AUGUSTIN LESAGE

1876 - 1954 / France

Augustin Lesage naît à Saint-Pierre-lez-Auchel le 9 août 1876. Dans une famille où les ascendants sont mineurs de père en fils, Lesage reprend le métier dès la fin de ses études à l'école primaire, et il épouse une fille de mineur. Il n'avait jamais manifesté une disposition pour le dessin et le seul contact qu'il a eu avec les arts était une visite au Palais des beaux-arts de Lille pendant son service militaire.

En 1911, alors qu’il travaillait au fond de la mine, il entendit une voix qui lui disait : « Un jour, tu seras peintre. » Quelques mois plus tard il est initié au spiritisme par des camarades mineurs et fait preuve de dons de médium exceptionnels. Selon le récit qu'il a fait au docteur Osty, Lesage dit que les esprits lui enjoignent de dessiner puis de peindre. Après avoir commencé ses premiers dessins automatiques, l’esprit lui dicte :

« Aujourd’hui il n’est plus question de dessin, mais de peintures. Sois sans crainte, et suis bien nos conseils. Oui, un jour tu seras peintre et tes peintures seront soumises à la science. Tu trouveras cela ridicule dans les débuts. C’est nous qui tracerons par ta main. Ne cherche pas à comprendre. Surtout suis bien nos conseils. Tout d’abord, nous allons te donner par l’écriture le nom des pinceaux et des couleurs que tu iras chercher chez M. Poriche à Lillers. Tu iras chercher là et tu trouveras tout ce qu’il te faudra »
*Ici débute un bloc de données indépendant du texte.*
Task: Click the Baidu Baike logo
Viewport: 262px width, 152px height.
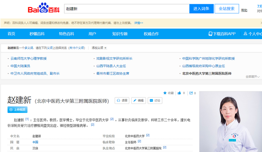Action: pyautogui.click(x=44, y=8)
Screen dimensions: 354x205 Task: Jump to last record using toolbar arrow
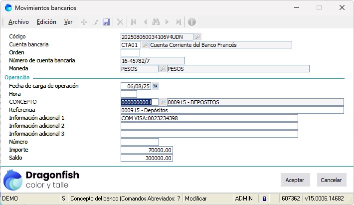click(178, 22)
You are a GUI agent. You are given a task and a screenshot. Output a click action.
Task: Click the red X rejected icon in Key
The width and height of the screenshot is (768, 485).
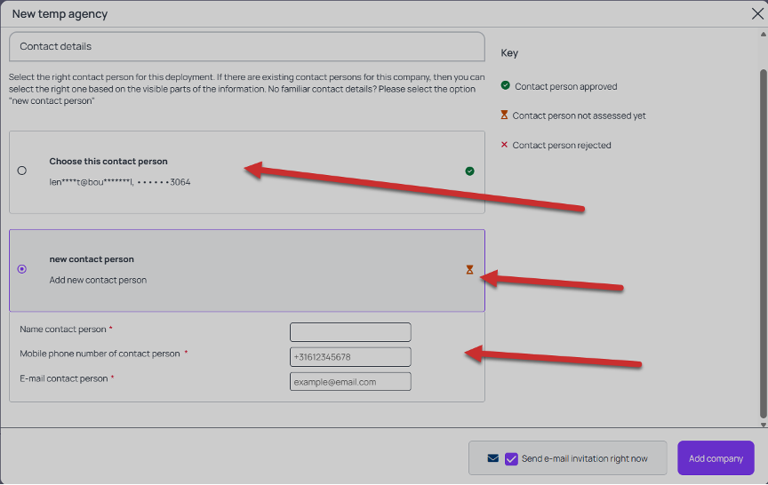504,145
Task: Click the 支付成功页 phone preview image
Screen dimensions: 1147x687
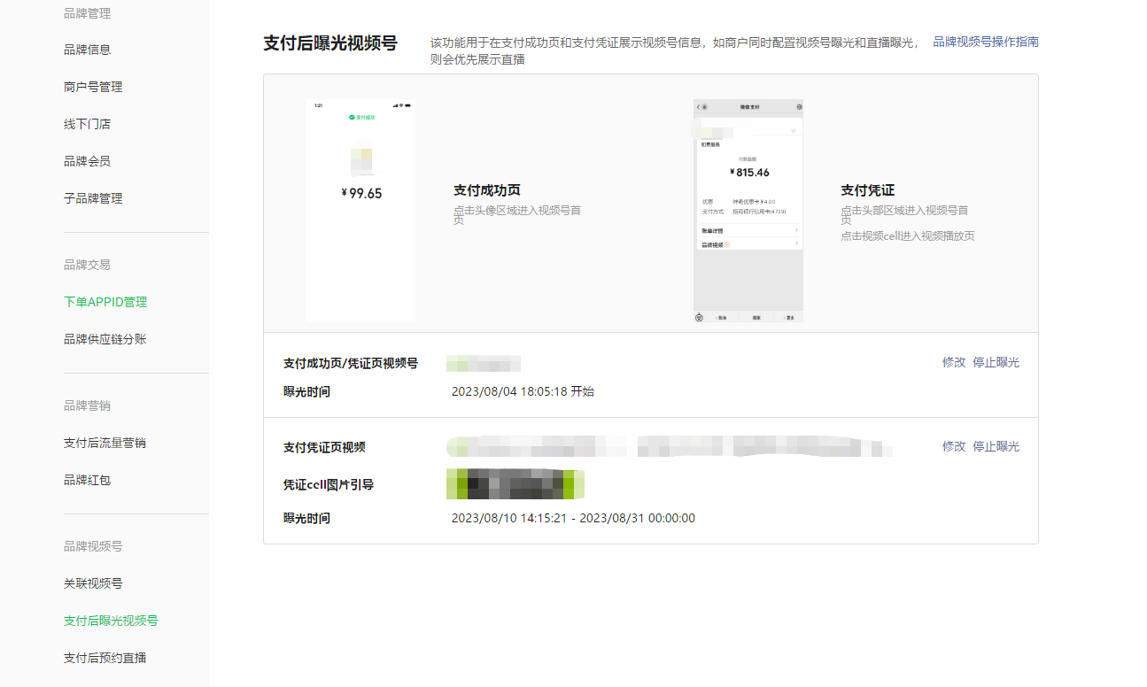Action: [x=360, y=211]
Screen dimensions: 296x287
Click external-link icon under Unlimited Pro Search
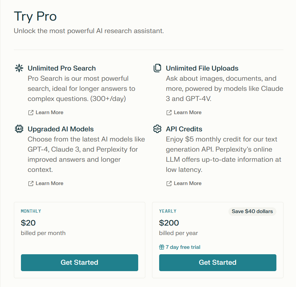point(31,112)
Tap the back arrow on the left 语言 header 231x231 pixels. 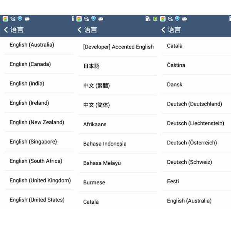[6, 30]
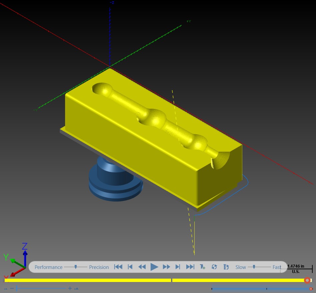Screen dimensions: 316x293
Task: Skip to the simulation end
Action: (x=190, y=267)

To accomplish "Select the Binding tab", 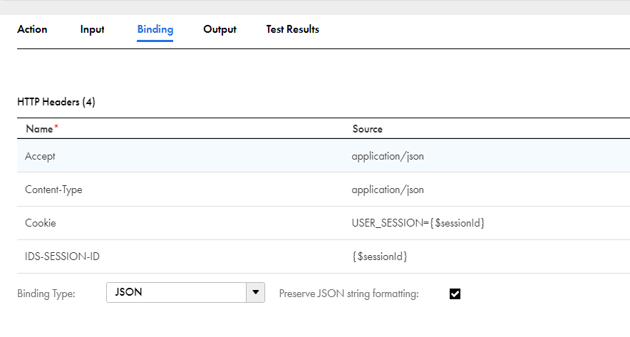I will click(x=155, y=29).
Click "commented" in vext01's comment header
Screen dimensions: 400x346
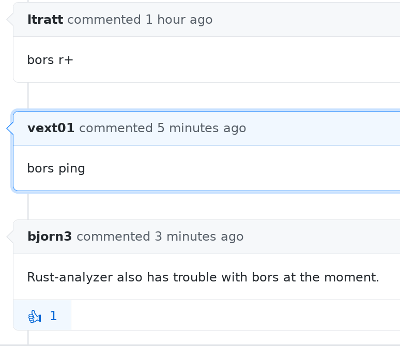[x=116, y=128]
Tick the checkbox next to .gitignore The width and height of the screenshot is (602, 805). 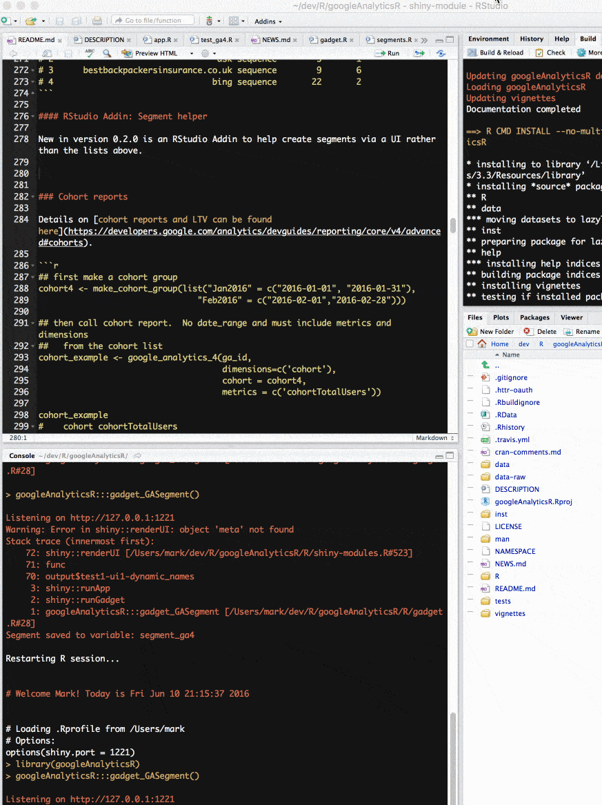[470, 377]
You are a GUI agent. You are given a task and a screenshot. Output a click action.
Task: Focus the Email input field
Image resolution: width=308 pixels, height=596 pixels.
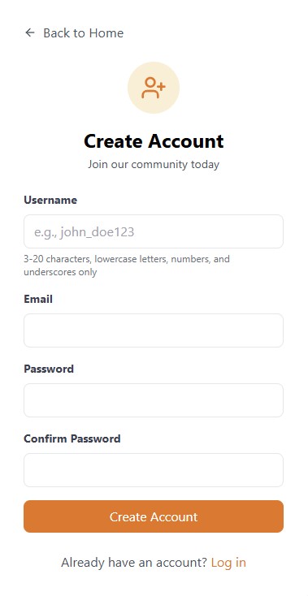(154, 330)
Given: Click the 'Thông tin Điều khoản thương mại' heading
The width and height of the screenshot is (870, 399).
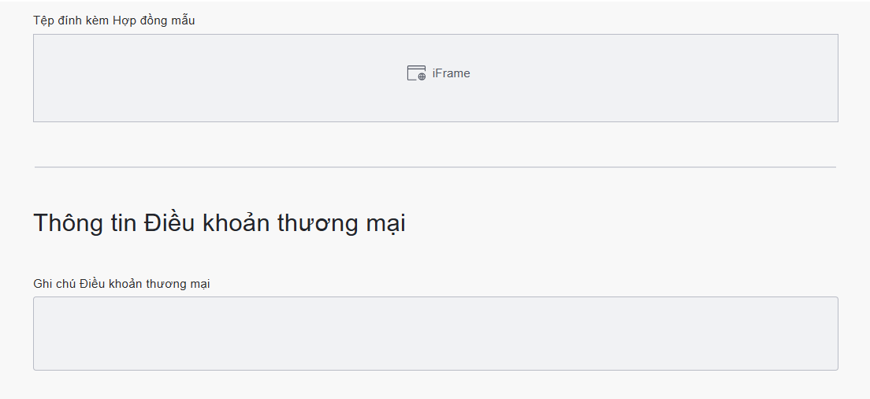Looking at the screenshot, I should click(219, 223).
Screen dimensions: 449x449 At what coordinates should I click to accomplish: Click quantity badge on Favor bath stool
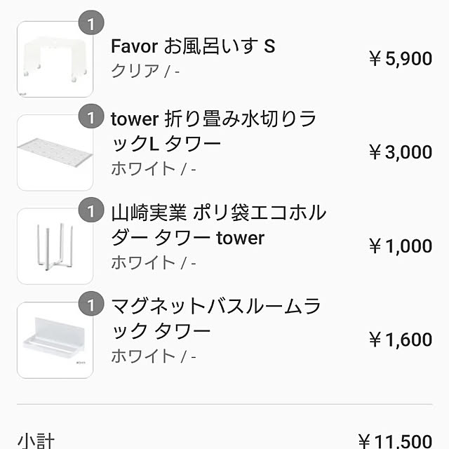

Et à partir de juillet 1913, Augustin Lesage cesse de peindre pour exercer l'activité de guérisseur. Il est ensuite mobilisé pour la guerre entre 1914 et 1916. À la fin de la guerre, après sa démobilisation, il est réaffecté aux houillères.

Mais dès son retour, il reprend aussi la peinture et il continuera à peindre jusqu’à sa mort. En 1921, il reçoit la visite de Jean Meyer, directeur de La Revue spirite. Celui-ci devient rapidement son mécène, ce qui permet à Augustin Lesage de quitter définitivement la mine en 1923. Sa toile est exposée en 1927 à l'Institut métapsychique de Paris pendant plusieurs mois et l'on s'étonne, selon les dires du docteur Osty, « qu'un homme inculte, sans hérédité artistique, simple mineur, soit arrivé à cette forme d'art. »

Rattaché au mouvement spirite, cité par André Breton dans la revue surréaliste le Minotaure en 1933, il est intégré à la Collection de l'art brut, dont il est une des figures majeures. 

Il est cité dans de nombreux ouvrages sur l'art brut parmi les créateurs importants.